原文节选:
病友群还流传着一些残酷悲哀的故事:好几个病友,死于家人数天不喂食;还有的被家人拔掉呼吸机。有很多病友为了不拖累家人,选择绝食。
给科学家和药企一个推力
虽然蔡磊在各大医院反复诊断和治疗,但目前针对ALS患者,医生能做的只是开一些微弱延缓病情的药物,让病人回家做好护理。
“医院主要做准确诊断,把国家已经审批上市的药开给你。可是世界上并没有有效治疗的药,怎么办?”蔡磊认为,他和病友们的希望在科学家手里,在药企手里。
一年多前,从医生那里得到“残酷判决”后,他下载并阅读了全球一千多篇英文论文,一字一句地看。他想了解,与ALS治疗相关的药理实验、动物实验、临床实验有哪些,到了什么阶段。
看完论文,他开始寻找所有关注神经系统疾病的科学家。找了中国的,又找国外的。
拜访了很多国内乃至国际顶级的科学家(有的在高校和科研院所,有的在药物研发企业)之后,他发现,不少科学家的研究对治疗ALS很有帮助,在动物实验或细胞层面已经显效,问题在于进一步的研发和转化。
常规的科研成果转化过程,对ALS患者来说过于缓慢。“一般要十多年,即使药品顺利研发出来,绝大多数病友包括我应该都已经不在了。”蔡磊说。
他发现,科学家和药企,有的缺动力,有的缺钱。但他不甘于被动等待,他想在这个转化过程上加一个推力。
蔡磊与科学家和药企代表一一当面交流,试图用恳切打动他们,让他们相信自己能找来钱。
他找来朋友成立了上亿元的投资基金。“但这个钱远远不够,一个药都不够!药物研发太贵了,启动临床前试验都需要数千万元。”
与ALS发病原理相近的,有两种著名的疾病——帕金森、阿尔兹海默症。不过,绝大多数药企,都对研发后两种病的药物更有兴趣。
“药企多数不愿意做罕见病药物研发。”蔡磊很清楚个中缘由,那就是市场狭小。“常见病的药,比如糖尿病或高血压,从一亿患者那里每人挣一千元,就是一千亿。”
为了吸引研发者,他又开始发挥互联网人的特长——打造一个罕见病科研大数据平台。他希望,当患者数据样本达到一定规模,就足以对研发构成有效的支持。
“假设有十万ALS患者,救一条命花一百万,对药企来说就是一千亿的市场。”蔡磊说,“这非常符合互联网的本质——极其碎片化的需求连接在一起,成为一个整体,然后与另一个市场主体进行资源交换。”
和顶级医生共建患者数据平台
蔡磊发现,各医院的信息系统,只有本院患者在门诊和住院期间的数据。而患者之前、之后如何,哪怕出院第二天就死亡,医院和医生都一无所知。而且,各医院的数据没有打通,不能共享。这导致患者的信息不能被有效统计、分析,也就无法对诊疗手段的进一步发展提供足够帮助。

你的任务: 请把上面原文节选中从“蔡磊与科学家和药企代表一一当面交流,试图用恳切打动他们,让他们相信自己能找来钱。”到“就足以对研发构成有效的支持。”的部分一字不差地抄写出来，首尾两处都包括在内。

所给数据:
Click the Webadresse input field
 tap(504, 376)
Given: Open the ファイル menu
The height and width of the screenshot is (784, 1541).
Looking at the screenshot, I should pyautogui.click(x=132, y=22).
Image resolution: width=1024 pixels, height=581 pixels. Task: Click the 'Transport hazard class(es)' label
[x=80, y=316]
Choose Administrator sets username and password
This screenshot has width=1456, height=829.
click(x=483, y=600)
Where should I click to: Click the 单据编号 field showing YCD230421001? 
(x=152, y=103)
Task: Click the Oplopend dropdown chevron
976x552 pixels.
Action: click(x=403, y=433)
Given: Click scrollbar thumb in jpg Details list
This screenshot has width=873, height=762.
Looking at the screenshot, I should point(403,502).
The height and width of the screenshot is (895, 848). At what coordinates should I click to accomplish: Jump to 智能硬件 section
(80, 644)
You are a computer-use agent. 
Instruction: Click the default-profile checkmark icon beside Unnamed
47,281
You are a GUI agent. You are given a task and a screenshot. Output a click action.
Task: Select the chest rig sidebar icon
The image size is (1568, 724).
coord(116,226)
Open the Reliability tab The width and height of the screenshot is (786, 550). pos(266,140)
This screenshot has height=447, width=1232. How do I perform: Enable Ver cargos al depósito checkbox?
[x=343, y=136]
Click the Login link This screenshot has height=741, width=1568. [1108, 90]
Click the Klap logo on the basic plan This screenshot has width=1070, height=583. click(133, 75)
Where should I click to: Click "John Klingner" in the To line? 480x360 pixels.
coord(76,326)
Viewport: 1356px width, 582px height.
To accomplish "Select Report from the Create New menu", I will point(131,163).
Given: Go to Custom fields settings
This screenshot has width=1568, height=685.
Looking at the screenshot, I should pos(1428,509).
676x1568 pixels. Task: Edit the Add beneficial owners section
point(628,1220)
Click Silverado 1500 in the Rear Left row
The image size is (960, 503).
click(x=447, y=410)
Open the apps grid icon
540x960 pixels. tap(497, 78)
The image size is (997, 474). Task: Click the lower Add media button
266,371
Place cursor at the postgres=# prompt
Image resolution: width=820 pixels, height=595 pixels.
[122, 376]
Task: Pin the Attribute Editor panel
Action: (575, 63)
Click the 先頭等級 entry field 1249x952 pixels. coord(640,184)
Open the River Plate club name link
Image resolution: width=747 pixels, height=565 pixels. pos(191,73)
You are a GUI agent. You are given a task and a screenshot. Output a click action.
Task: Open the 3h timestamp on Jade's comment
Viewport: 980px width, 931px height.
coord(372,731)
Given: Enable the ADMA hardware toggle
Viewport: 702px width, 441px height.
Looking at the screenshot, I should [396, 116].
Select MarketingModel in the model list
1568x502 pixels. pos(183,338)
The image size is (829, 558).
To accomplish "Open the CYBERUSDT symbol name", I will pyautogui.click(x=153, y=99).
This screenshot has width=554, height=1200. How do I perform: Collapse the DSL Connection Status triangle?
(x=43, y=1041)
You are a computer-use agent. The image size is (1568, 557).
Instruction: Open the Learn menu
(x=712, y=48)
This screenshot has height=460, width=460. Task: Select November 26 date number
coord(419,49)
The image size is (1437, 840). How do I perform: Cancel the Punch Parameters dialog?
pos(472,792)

书面回答:
蔡磊与科学家和药企代表一一当面交流,试图用恳切打动他们,让他们相信自己能找来钱。
他找来朋友成立了上亿元的投资基金。“但这个钱远远不够,一个药都不够!药物研发太贵了,启动临床前试验都需要数千万元。”
与ALS发病原理相近的,有两种著名的疾病——帕金森、阿尔兹海默症。不过,绝大多数药企,都对研发后两种病的药物更有兴趣。
“药企多数不愿意做罕见病药物研发。”蔡磊很清楚个中缘由,那就是市场狭小。“常见病的药,比如糖尿病或高血压,从一亿患者那里每人挣一千元,就是一千亿。”
为了吸引研发者,他又开始发挥互联网人的特长——打造一个罕见病科研大数据平台。他希望,当患者数据样本达到一定规模,就足以对研发构成有效的支持。